Politik und Privatleben Politik und Privatleben: Stets abwesend anwesend: der Vater Willy Brandt
Halle/MZ. - Nach außen, das war auch die Familie. Waren die Dienstvillen in Berlin und Bonn, in denen das Schweigen drückte. In deren äußerste Winkel sich der Berufspolitiker zur Nacht zurückzog: kleine Kammern. Vor deren Türen lebte bis 1975 die zweite Ehefrau Rut, wuchsen die Söhne heran: Peter, geboren 1948, Lars, 1951, und Matthias, 1961. Die Kinderzimmer seiner Söhne hat Brandt nie betreten.
Nun betritt Lars, der zweitgeborene Sohn, noch einmal die Lebensräume seines 1992 im Alter von 78 Jahren gestorbenen Vaters. Lars Brandt - Autor, Maler und Schauspieler ("Katz und Maus", 1966) in Berlin - durchschreitet also das Gehäuse gemeinsamer Erinnerungen. Die Bürgermeister-Jahre in Berlin 1957 bis 1966, die Kanzler-Jahre in Bonn 1969 bis 1974, gemeinsame Urlaube in Norwegen, stumme Stunden beim Angeln, aber auch die Greisen-Momente in Unkel am Rhein. Wie Dachbodentüren öffnen sich die rund 100 Prosaminiaturen, hinter denen der Vater sehr oft als der Fremde, der Andere sitzt; ein Befund, der hier einmal nicht zu sensationsheischenden Entrüstungen oder Überzeichnungen reizt.

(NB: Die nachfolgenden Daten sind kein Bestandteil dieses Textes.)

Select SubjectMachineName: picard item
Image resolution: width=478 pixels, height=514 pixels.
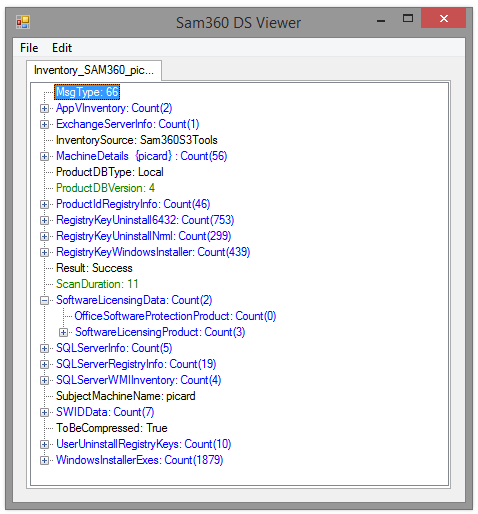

Dass Brandt seinen Mitmenschen als ein Fremder gegenübergetreten ist, heißt ja nicht, dass er sich selbst ein Fremder gewesen war. "Für mich war V. weder Freund noch Feind. Er war Natur", schreibt Lars Brandt. Die "Verschlossenheit" des Vaters habe ihre Kehrseite in einer "Menschenseligkeit" gefunden, die hätte anrühren können, wäre sie nicht mit so sehr viel "machtbewusster Wachheit" verbunden gewesen. Sohn Lars begriff das Spiel von Distanz und Nähe, er forderte nichts darüber hinaus: "Und deswegen machte es Spaß, mit V. zusammen zu sein". Mit "V." wie "Vater" unterschrieb Brandt Zettel-Botschaften an die Kinder.

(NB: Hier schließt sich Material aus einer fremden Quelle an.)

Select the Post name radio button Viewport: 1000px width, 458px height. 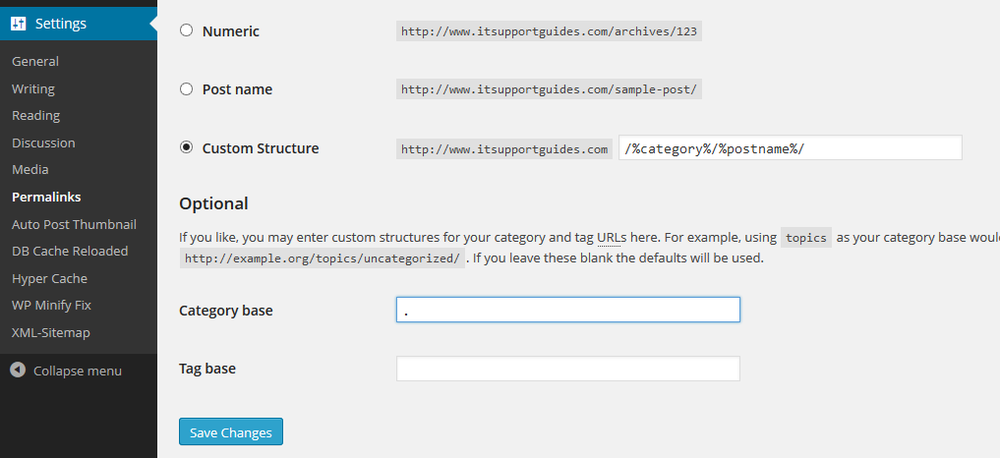pos(186,89)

Das "Andenken"-Büchlein zeichnet die Persönlichkeit des Vaters nach. Ein Politiker amerikanischen Stils, der auf die Blitzlichter zulief, nach innen aber Verantwortung ablehnte, bis diese ihn formell erreichte. Den als Stasi-Spitzel enttarnten Persönlichen Referenten Günter Guillaume nannte Brandt von Anfang an einen "Holzkopf, mit dem ich mich nicht unterhalten kann". Folgerungen? Keine. Desinteresse waltete hier bis zur Arroganz. Ein Mangel an Anteilnahme ohnehin. Der bescherte den Söhnen auch das: wenig Gängelung in einem Alltag, der eine Kindheit war. Die zeichnet Lars Brandt: leichthändig, genau und unsentimental.